The big question is whether the EPA’s new rule will be so strict that it eliminates good research from consideration. Because of this concern, most news coverage and commentary around the change casts it in a negative light. But there are two sides to this story.

Here are 3 reasons why the EPA’s new transparency rule won’t destroy science as we know it:

  1. The EPA already requires its own researchers to make their data public.
    At President Obama’s direction, the EPA released its “Plan to Increase Access to Results of EPA-Funded Scientific Research” in 2016. It requires datasets from EPA-funded studies to be published within 30 days of its publication unless the release would breach privacy, confidentiality, or intellectual property constraints. EPA-funded researchers must also develop Scientific Data Management Plans that describe all the data they plan to collect, the security measures they’ll use to protect anonymity, and how the information will be accessible. For more sensitive information, public access is only granted under controlled conditions at a research data center. This ensures that data is accessible to those who need to reproduce or verify a study, but not so accessible that anyone off the street can use it for their own interests.
  2. Major academic journals already require transparency before publishing studies.
    As a part of the peer review process, many academic journals like Science require scientists to submit the data underlying their studies. They allow for wiggle room when that data includes sensitive personal health information, but a study ultimately won’t be published if its authors refuse to provide data in any capacity. Open-access journals like Elsevier and PLOS, which help the public access scientific studies without huge financial barriers, also require authors to put their data in public data repositories.
  3. There are ways to protect privacy and still make data public.
    Although conversations often center around redacting personal information before data is published, it’s a costly and inefficient way to ensure anonymity. In today’s research, data is often grouped before its disclosed. As Peter Thorne, director of the Environmental Health Sciences Research Center at the University of Iowa College of Public Health, notes, “if you enrolled 100 people in a specific zip code, and 70 developed asthma and 30 didn’t, you disclose data on those groups rather than the individuals.” For truly exceptional circumstances, such as where research data includes information on one person with a particular ethnicity in a particular zip code, researchers can sign strict confidentiality agreements before being granted access to the information.

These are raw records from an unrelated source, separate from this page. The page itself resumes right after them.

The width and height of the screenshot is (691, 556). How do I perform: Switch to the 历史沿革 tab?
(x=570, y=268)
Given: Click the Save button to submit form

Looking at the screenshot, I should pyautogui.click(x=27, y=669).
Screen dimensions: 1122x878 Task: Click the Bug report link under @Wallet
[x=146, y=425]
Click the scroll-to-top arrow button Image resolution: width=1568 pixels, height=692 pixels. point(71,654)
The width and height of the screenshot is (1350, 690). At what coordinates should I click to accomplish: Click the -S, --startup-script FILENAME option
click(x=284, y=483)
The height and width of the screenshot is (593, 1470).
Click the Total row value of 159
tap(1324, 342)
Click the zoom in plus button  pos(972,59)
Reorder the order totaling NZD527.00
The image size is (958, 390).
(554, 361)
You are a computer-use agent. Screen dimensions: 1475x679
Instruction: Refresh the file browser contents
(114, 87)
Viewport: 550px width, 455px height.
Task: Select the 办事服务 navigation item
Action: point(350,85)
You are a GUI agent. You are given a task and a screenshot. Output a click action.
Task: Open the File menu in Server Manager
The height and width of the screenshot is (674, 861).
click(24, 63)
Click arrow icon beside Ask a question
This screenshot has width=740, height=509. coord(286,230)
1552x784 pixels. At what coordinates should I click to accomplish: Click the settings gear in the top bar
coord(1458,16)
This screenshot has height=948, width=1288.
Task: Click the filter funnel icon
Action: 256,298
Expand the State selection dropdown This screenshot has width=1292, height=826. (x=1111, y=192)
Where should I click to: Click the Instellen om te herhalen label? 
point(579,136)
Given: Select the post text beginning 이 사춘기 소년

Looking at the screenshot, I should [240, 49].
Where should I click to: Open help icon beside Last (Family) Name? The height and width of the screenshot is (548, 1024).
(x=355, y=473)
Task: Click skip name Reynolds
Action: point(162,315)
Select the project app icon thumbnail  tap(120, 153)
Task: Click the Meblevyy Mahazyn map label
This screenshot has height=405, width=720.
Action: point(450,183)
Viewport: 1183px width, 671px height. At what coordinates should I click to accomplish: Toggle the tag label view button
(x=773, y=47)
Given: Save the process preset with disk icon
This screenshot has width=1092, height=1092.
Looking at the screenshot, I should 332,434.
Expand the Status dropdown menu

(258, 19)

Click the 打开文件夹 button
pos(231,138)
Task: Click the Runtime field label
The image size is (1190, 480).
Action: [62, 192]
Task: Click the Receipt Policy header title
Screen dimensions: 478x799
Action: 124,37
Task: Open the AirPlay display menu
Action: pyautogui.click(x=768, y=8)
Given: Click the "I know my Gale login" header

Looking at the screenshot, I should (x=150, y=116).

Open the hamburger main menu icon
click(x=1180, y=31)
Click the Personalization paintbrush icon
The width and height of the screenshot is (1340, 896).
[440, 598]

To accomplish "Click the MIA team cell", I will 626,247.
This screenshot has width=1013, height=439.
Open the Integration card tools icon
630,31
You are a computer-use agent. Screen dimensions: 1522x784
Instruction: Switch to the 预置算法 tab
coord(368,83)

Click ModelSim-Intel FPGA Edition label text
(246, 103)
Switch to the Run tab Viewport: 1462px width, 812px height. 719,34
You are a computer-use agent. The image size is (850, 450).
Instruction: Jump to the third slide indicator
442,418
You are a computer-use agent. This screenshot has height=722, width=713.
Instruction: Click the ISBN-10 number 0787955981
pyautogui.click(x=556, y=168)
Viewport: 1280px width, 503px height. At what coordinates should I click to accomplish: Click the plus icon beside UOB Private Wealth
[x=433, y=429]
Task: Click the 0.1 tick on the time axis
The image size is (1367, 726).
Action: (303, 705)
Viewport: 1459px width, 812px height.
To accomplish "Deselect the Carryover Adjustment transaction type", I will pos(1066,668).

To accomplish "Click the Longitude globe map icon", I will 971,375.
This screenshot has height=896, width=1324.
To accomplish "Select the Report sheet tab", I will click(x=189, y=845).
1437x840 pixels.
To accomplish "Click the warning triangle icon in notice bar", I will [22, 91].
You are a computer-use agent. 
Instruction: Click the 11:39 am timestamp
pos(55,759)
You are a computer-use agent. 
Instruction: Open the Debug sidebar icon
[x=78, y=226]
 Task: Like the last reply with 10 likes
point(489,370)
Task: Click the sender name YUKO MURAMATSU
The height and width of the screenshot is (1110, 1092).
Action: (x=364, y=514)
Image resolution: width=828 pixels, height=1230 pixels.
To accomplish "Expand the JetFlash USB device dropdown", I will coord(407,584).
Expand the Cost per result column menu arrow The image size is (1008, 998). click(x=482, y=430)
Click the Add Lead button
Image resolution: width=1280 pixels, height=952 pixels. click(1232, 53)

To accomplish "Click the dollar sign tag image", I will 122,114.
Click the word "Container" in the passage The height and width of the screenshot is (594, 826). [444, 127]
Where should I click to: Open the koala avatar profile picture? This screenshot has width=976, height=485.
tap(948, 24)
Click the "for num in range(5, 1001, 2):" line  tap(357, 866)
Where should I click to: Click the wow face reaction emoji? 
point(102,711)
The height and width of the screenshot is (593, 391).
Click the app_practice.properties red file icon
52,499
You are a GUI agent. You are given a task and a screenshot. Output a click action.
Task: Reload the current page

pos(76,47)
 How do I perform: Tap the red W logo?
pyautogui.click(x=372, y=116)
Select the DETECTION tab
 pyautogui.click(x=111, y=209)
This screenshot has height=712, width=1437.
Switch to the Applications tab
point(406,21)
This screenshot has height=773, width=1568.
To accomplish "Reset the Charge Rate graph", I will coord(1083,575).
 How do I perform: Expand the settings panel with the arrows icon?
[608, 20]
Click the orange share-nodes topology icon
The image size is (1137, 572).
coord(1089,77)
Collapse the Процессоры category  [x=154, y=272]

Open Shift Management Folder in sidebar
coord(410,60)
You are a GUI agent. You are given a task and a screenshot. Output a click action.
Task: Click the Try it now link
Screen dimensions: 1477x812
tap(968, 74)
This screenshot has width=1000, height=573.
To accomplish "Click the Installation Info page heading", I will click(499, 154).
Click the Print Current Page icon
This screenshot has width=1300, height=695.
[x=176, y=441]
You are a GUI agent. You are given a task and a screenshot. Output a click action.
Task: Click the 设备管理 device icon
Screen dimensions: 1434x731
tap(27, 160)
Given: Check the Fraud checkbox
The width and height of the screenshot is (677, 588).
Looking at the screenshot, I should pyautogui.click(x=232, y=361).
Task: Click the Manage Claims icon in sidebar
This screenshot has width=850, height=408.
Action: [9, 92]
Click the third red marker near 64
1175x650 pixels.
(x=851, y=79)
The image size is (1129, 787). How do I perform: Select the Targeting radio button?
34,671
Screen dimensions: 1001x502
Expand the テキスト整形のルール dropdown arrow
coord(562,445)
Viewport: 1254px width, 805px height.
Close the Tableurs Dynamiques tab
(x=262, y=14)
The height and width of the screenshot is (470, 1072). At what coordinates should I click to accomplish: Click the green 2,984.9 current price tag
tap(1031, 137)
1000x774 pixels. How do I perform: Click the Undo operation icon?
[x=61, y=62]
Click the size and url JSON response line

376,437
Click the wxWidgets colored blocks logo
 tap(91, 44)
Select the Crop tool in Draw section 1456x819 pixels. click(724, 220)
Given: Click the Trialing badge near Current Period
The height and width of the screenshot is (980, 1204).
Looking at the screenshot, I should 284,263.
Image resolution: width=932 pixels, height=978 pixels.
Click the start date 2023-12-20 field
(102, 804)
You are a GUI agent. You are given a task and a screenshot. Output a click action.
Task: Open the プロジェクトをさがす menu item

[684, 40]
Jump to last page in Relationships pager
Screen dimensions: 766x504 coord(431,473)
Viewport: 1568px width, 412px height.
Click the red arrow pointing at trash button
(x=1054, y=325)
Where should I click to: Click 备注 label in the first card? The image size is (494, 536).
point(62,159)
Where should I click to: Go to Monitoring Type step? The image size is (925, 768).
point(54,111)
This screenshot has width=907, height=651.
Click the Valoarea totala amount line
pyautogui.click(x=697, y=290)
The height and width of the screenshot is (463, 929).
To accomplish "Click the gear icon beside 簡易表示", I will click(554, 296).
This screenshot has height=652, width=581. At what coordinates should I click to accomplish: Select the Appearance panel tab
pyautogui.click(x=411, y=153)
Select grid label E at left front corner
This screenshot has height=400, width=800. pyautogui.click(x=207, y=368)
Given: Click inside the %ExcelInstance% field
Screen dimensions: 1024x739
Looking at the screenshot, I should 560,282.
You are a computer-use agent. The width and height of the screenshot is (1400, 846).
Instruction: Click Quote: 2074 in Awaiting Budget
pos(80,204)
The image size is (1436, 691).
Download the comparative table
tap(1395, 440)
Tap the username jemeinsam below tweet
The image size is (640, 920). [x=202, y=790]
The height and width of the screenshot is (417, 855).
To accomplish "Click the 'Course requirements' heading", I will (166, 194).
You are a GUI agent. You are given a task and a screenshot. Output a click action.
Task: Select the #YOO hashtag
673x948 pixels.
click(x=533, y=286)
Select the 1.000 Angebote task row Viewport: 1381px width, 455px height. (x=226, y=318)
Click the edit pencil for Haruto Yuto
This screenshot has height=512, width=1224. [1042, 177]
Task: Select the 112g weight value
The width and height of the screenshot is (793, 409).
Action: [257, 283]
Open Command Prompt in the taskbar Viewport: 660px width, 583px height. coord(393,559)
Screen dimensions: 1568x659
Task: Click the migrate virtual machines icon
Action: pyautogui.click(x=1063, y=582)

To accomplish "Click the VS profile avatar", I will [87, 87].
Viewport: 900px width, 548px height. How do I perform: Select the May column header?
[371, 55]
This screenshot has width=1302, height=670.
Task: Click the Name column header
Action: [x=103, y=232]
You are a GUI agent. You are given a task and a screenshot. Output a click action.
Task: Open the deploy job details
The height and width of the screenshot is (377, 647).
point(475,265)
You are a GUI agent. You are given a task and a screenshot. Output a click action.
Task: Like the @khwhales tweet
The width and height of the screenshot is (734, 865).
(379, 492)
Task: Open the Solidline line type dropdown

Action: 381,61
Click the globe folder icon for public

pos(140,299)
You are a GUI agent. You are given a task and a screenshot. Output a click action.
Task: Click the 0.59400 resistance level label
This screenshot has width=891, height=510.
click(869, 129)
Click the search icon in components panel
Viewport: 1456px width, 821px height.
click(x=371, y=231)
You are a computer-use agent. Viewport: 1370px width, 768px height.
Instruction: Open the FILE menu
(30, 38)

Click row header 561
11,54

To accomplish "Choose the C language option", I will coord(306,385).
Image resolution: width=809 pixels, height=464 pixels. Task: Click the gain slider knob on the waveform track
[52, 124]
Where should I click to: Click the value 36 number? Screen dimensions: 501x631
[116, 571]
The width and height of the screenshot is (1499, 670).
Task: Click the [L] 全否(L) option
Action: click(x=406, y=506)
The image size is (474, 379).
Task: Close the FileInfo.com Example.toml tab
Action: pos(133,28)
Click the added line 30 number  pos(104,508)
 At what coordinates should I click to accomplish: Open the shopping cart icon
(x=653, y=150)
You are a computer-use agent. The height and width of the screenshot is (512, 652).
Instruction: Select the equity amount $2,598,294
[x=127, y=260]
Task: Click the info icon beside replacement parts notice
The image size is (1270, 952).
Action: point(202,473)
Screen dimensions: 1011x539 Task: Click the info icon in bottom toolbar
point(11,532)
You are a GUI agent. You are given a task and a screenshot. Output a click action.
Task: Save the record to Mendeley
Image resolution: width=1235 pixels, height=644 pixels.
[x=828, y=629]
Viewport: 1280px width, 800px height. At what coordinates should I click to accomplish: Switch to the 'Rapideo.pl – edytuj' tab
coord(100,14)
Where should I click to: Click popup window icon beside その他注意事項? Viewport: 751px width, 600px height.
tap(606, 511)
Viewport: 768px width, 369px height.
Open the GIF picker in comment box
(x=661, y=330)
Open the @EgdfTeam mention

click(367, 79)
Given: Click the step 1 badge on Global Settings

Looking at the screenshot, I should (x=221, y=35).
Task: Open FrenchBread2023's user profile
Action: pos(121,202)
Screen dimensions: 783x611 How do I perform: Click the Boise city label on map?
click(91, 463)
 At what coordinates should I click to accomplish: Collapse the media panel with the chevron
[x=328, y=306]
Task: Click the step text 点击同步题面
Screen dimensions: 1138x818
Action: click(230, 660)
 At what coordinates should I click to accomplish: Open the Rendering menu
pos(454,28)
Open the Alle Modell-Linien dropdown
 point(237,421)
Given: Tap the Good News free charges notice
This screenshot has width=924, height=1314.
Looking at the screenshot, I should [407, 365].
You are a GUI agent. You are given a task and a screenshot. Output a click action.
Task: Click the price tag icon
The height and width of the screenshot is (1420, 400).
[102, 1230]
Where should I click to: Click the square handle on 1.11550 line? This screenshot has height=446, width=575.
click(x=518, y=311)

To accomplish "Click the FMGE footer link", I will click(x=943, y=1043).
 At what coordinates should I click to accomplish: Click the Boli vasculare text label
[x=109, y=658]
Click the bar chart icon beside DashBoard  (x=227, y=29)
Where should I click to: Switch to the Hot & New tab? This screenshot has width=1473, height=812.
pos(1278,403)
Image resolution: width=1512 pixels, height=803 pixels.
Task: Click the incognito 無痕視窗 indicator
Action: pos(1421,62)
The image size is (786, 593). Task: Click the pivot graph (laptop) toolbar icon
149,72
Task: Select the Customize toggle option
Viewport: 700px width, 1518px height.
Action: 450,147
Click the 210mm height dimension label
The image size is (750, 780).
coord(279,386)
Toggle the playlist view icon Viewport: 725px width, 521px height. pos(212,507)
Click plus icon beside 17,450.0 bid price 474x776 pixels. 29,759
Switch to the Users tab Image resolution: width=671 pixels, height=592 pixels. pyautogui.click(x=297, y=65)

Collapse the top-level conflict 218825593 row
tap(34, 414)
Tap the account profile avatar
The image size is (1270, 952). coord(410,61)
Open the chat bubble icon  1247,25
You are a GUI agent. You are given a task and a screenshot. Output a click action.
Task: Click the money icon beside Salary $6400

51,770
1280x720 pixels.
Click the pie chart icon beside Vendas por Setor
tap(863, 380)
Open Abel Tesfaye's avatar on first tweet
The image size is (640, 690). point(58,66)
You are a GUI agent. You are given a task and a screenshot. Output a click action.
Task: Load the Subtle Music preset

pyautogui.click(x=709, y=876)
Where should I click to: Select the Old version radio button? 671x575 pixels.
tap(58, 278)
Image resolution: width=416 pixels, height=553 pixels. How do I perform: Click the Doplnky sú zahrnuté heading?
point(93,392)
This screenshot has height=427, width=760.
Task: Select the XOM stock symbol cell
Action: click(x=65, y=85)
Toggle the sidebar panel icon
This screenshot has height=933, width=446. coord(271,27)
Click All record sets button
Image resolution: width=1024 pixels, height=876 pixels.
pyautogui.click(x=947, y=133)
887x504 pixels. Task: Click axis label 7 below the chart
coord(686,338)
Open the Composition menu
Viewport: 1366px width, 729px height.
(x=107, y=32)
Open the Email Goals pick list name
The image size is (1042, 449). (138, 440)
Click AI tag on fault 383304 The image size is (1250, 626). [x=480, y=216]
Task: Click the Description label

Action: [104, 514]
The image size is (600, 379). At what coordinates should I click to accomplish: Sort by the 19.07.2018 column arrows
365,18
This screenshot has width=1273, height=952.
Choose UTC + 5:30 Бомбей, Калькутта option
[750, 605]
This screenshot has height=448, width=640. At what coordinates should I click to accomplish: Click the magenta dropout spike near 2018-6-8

Long story short, so long as the agency’s final rule allows for the standard wiggle room (such as grouping data, requiring confidentiality agreements, or controlling who can access it) the hullaballoo about the EPA’s new transparency proposal is much ado about nothing.

Want to find out more? This week, the Sun-Sentinel ran an opinion piece by our chief science officer, Dr. Joseph Perrone, discussing why the EPA’s new rule isn’t the monster the media makes it out to be. You can read an excerpt below, or read the full article here on the Sun-Sentinel website:

There’s an undisputed crisis of irreproducibility facing research today. Science, one of the world’s top academic journals, suggests, “more than half of researchers struggle to reproduce not only the results of their fellow scientists, but their own experimental data.” The EPA policy amounts to giving independent researchers the opportunity to check one another’s work, and it’s a safeguard worth pursuing: If half of what we “know” about how chemicals and molecules operate in the body isn’t true, are current environmental or public health policies actually keeping us safe?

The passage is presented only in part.